Hago eco a esa mirada contemplativa desde la ventana y a la musicalidad de sus versos (ahora más que puedo leerlos en portugués). Desde la primera vez que los he mascullado hasta hoy, unos cinco años de terca lectura del escritor portugués, he pensado sin pensar a partir de su obra y en ella. En ese proceso encontré que “Marcha de la derrota” era el posible nombre del poema, lo rescato no sólo para comunicarlo, mi marcha y mi vida también se dirigen a la derrota porque sé que no puedo quebrar la realidad y puede que me despedace en el intento.

I

Estou hoje vencido, como se soubesse a verdade.

Estou hoje lúcido, como se estivesse para morrer

Estoy hoy vencido, como si supiese la verdad.

Estoy hoy lúcido, como si estuviese para morir.

“Tabacaria”, Álvaro de Campos

“Tabaquería” es una visión nacida del desasosiego. Una ligera desesperación que se acerca al dolor, es la falta de tranquilidad, la ruptura de algún orden. Pienso en el aprendizaje que nace del golpe, desde la herida, la contemplación desde el vacío.

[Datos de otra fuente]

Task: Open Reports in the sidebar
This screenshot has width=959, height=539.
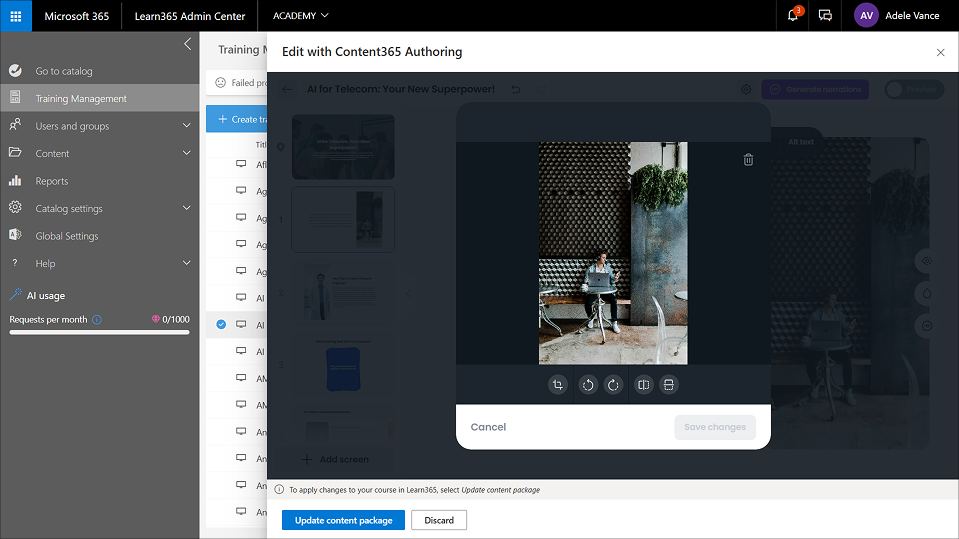Action: pos(52,181)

Allá, en la calle la vida pasa y deja huellas en todo aquello que ocurre, lo nimio; el mundo afuera, la existencia adentro. Surgen en mí dos ideas inmediatas: la belleza del desequilibrio y la relación de lo cotidiano con aquello profundo que lo sustenta; ambas como resultado de un estado de ánimo, no porque sea necesario, sino porque todo dolor implica una reestructuración y la consciencia de este proceso está hecha verso en este caso.

El desequilibrio me hace pensar menos en una estética del caos y más en la apreciación del entorno y las experiencias, el desasosiego como eje de una cosmovisión que revela la fragilidad y belleza de las cosas. En la intranquilidad hay una contemplación consciente de la existencia, una evaluación del ser. Incluso si mi vida deviene en fracaso –el caso que pueda imaginar no importa– la capacidad de ser consciente genera un distanciamiento crítico, ahí espera lo inútil como verdad.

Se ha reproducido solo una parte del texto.